= EXERCISE DESCRIPTION =
Decide whether each statement agrees with the passage on heroin withdrawal, and give yes or no with the deciding words from the passage quoted exactly. 1. Addicts seen in withdrawal often had only minor symptoms. 2. The former prison doctor named in the passage was American. 3. John Ball and Carl Chambers studied medical literature from 1875 to 1968.

= EXERCISE TEXT =
--------

He goes on ‘Bruce saw addicts in withdrawal all the time - and their symptoms were often minor: at worst, like a bad flu. This is so contrary to what we are told that it seems impossible, but doctors now very broadly agree it is the case. The real pain of withdrawal is the return of all the psychological pain that you were trying to put to sleep with heroin in the first place.’
Of course, it’s partly because it’s padded with undisproveable, unproveable psychobabble like that last sentence that Mr Hari can get away with this . The facts he recounts here are almost identical to what Theodore Dalyrmple, the former English prison doctor, has said about ‘withdrawal’. And it is indeed ‘contrary to all we are told’ especially in films such as ‘Trainspotting’ and ‘French Connection 2’.
Well, could that be because ‘everything we are told’,is in fact twaddle, widely believed by people who want to believe it and have never examined the matter because, thanks to conventional wisdom, they think they know something they don't?
Mr Hari goes on (p.171) to quote the medical researchers John Ball and Carl Chambers who, he says, studied medical literature from 1875 to 1968, and found that nobody had died from heroin withdrawal *alone* in that time. ‘The only people who are killed by withdrawal’’, Mr Hari says ‘ are people who are already very weak’.

--------

= RECORDED DATA =
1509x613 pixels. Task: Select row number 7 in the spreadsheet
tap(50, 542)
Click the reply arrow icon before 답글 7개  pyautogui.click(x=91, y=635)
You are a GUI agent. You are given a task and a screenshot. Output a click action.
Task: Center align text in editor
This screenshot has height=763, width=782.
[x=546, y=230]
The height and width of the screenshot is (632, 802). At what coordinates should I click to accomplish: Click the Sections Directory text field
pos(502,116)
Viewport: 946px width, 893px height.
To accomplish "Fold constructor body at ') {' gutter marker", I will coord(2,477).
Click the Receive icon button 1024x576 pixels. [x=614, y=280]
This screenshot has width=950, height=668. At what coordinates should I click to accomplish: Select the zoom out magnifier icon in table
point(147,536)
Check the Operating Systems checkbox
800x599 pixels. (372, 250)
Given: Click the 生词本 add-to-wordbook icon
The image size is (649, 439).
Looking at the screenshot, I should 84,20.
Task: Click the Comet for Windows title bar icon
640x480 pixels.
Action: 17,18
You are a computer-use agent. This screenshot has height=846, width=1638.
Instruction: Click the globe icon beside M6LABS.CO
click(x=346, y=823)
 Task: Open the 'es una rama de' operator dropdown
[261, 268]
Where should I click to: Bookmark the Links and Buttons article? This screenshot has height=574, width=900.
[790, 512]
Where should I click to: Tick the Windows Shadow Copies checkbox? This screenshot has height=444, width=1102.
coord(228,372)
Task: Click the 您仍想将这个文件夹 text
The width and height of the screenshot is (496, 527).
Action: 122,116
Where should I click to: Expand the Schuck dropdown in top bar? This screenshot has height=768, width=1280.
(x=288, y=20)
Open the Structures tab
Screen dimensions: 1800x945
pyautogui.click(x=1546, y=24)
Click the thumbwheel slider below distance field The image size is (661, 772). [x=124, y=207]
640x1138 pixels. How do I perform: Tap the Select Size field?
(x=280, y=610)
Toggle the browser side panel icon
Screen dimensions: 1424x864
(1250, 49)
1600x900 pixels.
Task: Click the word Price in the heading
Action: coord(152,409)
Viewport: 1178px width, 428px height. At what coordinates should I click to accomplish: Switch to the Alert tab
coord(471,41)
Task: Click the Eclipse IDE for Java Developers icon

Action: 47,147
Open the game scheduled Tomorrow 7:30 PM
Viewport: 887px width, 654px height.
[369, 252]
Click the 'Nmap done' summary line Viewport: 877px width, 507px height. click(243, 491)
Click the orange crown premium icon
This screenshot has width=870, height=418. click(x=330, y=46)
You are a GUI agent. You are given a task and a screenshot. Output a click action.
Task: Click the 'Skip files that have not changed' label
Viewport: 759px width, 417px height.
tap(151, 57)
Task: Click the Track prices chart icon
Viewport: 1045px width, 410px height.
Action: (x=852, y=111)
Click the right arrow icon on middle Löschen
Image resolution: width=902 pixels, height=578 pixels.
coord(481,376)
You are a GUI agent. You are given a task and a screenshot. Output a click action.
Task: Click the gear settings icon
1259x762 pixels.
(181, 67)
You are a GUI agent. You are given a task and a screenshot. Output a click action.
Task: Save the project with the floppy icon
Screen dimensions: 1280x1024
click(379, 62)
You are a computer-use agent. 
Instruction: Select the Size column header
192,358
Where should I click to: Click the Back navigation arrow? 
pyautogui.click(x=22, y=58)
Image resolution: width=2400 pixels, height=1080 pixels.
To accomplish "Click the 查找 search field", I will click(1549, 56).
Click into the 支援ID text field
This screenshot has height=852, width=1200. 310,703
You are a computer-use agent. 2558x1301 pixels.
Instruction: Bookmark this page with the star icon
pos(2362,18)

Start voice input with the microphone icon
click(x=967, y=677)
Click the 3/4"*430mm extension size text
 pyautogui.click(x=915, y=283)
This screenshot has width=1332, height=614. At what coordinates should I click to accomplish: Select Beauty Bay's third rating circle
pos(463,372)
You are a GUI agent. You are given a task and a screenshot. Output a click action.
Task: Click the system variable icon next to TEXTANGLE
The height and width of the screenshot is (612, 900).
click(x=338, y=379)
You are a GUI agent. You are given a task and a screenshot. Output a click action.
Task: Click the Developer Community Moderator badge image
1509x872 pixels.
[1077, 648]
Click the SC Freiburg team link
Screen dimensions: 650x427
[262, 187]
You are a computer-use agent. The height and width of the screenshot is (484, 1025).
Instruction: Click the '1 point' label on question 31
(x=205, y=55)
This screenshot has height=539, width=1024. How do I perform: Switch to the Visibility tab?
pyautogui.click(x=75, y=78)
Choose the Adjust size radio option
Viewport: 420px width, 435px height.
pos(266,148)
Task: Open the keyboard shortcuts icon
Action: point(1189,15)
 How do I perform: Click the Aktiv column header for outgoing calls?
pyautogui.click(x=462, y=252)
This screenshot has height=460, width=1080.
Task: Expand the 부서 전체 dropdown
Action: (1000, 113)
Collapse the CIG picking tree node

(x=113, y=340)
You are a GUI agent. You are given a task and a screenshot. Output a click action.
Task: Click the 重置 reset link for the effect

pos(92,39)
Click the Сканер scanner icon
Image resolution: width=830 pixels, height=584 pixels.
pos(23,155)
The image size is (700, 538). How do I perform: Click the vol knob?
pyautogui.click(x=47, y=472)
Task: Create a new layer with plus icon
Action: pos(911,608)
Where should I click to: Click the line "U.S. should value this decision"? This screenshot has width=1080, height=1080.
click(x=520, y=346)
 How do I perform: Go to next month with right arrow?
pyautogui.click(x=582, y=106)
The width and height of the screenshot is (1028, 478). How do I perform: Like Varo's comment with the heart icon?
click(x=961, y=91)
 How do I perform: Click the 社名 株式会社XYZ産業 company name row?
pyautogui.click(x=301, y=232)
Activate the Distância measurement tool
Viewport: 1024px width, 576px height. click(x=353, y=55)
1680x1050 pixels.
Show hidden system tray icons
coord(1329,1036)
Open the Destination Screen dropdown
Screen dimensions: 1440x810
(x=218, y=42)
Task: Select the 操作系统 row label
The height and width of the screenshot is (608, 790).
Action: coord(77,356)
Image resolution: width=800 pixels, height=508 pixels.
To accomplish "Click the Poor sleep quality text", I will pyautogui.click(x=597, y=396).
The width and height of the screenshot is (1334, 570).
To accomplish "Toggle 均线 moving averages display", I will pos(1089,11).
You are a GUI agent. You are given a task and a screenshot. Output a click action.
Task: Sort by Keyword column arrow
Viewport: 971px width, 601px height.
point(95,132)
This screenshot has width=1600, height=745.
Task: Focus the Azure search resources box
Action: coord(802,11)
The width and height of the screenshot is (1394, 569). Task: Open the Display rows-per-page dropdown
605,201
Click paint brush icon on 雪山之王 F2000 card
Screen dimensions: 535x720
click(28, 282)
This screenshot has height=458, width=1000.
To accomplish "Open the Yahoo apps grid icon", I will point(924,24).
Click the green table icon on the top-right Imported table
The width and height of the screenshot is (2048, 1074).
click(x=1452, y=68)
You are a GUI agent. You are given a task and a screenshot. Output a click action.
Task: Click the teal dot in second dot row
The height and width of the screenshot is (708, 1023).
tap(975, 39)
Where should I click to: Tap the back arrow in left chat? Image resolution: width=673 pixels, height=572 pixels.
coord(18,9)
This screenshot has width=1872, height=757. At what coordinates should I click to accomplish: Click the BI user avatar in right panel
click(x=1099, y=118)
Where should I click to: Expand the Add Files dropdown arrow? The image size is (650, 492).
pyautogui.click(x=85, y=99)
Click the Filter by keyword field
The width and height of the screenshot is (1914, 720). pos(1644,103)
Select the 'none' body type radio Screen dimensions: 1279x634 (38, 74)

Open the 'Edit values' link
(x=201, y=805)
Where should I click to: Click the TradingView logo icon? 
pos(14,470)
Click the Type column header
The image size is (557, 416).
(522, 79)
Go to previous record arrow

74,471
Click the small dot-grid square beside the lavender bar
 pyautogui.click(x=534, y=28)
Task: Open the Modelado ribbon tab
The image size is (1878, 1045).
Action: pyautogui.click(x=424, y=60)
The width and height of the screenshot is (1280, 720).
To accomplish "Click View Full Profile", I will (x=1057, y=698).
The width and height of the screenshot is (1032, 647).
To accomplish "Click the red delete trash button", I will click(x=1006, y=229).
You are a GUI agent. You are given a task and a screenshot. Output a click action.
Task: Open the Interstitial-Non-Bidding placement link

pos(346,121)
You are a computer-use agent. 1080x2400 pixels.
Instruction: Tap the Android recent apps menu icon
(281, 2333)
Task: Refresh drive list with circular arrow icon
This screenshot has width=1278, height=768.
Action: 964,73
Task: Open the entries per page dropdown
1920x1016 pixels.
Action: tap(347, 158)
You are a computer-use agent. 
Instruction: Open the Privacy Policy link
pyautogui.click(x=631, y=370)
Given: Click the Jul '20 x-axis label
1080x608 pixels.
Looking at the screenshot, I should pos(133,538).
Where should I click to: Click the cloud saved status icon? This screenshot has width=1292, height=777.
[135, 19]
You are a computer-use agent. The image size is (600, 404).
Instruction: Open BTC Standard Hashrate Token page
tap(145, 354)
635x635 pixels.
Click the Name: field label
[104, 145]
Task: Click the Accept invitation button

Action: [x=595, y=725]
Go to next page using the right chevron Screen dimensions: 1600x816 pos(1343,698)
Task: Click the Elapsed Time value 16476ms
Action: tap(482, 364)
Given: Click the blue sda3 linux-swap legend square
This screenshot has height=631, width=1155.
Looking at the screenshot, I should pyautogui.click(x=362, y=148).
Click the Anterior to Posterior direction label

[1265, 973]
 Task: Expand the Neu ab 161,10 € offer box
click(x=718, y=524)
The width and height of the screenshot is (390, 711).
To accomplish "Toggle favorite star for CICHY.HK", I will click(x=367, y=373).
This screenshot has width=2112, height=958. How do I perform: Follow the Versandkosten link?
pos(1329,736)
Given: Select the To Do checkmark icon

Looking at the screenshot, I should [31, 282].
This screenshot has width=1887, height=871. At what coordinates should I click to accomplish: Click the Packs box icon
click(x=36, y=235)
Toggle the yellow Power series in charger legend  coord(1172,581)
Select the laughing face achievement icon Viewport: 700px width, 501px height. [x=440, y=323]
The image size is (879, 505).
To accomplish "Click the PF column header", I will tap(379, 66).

--------

= RESULT OF THIS TASK =
1. Yes: "their symptoms were often minor"
2. No: "the former English prison doctor"
3. Yes: "studied medical literature from 1875 to 1968"